RECORD SET –

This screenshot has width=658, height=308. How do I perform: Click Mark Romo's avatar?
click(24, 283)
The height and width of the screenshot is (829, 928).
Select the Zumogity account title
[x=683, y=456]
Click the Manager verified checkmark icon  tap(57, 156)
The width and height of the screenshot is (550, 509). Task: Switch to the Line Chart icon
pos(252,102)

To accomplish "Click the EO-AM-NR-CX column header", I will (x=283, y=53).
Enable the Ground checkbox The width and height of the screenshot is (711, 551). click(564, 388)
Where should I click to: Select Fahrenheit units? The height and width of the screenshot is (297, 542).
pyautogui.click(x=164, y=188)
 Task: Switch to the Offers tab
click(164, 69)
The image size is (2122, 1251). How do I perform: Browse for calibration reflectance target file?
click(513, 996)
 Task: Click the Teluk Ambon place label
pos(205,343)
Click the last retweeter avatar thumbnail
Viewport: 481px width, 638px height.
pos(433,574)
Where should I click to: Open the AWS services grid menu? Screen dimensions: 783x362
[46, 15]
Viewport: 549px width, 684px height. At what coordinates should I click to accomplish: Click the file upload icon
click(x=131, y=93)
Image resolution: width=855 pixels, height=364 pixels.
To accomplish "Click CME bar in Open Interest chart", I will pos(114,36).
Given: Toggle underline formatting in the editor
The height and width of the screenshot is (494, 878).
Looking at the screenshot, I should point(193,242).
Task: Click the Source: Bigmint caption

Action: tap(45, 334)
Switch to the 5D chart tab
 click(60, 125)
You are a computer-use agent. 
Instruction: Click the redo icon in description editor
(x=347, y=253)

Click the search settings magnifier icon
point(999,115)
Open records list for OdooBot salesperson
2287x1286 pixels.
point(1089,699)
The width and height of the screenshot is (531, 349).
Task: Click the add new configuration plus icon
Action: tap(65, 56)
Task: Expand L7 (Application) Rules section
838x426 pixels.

PROBLEM STATEMENT – Filter the material for the word "will" and copy each matching line.

TASK RESULT –
To accomplish "Click the EO-AM-NR-CX column header", I will (x=283, y=53).
To accomplish "Click CME bar in Open Interest chart", I will pos(114,36).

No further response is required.